### Records provided
★ ★ ★

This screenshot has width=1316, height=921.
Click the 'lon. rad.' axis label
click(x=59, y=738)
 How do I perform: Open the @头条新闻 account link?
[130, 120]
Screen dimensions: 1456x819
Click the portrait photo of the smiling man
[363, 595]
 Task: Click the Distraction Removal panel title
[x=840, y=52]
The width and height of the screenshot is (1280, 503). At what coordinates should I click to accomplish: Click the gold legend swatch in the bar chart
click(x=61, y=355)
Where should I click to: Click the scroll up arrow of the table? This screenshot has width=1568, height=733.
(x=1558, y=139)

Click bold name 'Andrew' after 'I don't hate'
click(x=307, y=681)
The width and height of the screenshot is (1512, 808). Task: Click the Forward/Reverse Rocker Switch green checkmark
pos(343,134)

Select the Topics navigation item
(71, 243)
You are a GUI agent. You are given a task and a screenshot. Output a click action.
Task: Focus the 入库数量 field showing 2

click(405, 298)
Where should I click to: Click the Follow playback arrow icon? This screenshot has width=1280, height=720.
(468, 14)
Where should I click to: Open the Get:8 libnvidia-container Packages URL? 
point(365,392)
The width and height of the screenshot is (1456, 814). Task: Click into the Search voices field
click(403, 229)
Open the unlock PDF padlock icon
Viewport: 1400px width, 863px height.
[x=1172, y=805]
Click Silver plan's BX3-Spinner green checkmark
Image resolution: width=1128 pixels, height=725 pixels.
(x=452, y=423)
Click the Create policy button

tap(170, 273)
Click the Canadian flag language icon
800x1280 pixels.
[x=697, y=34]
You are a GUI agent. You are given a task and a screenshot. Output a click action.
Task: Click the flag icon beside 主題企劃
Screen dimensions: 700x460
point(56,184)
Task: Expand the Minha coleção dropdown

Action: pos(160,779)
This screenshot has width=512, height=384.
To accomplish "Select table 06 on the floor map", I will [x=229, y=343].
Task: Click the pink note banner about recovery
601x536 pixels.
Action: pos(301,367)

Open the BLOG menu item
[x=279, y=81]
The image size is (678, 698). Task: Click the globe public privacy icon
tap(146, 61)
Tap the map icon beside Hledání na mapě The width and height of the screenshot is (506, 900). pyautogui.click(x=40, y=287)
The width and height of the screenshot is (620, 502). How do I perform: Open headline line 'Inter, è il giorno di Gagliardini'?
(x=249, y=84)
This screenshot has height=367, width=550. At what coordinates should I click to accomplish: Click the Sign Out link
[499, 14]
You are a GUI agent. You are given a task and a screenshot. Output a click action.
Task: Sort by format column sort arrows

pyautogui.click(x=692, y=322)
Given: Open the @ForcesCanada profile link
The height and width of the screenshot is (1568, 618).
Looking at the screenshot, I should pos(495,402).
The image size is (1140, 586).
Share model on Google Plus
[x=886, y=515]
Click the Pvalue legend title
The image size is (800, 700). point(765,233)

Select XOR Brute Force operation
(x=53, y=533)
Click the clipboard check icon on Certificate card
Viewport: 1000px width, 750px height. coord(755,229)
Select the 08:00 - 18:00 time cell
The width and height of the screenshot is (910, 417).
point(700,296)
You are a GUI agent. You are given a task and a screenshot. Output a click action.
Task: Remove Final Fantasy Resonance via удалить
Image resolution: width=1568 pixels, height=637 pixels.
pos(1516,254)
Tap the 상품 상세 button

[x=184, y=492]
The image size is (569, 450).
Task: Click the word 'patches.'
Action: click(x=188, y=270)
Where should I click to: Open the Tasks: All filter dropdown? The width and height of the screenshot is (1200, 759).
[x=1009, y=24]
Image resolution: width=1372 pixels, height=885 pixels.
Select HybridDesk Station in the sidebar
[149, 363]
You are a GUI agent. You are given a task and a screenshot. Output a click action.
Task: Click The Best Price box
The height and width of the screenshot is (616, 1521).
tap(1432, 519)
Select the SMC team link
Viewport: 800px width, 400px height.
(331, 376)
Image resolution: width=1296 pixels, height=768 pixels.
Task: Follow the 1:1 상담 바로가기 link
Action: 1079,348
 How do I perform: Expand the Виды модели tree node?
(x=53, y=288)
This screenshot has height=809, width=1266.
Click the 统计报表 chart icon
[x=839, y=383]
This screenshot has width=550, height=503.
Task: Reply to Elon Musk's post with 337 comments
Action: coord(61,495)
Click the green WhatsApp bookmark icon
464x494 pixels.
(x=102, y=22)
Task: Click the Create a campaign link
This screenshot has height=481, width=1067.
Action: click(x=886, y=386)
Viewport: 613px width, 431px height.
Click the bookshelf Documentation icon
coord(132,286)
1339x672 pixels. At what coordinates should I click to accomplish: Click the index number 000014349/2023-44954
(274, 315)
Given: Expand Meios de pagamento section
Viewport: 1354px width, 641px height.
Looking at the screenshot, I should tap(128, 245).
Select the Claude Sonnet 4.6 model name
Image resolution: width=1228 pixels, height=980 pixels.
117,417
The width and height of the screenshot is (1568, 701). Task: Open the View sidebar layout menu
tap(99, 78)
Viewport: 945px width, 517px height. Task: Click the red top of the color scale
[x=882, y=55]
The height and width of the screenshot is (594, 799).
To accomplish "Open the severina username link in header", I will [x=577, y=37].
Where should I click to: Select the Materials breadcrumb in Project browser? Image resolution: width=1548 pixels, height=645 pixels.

★ ★ ★

### Your objective
Return the span of lines in the data above that opens at the line with "The image size is (678, 698)." and closes at the line with "Tap the map", exactly, ends included, nothing else.

### Solution to the exercise
The image size is (678, 698). Task: Click the globe public privacy icon
tap(146, 61)
Tap the map icon beside Hledání na mapě The width and height of the screenshot is (506, 900). pyautogui.click(x=40, y=287)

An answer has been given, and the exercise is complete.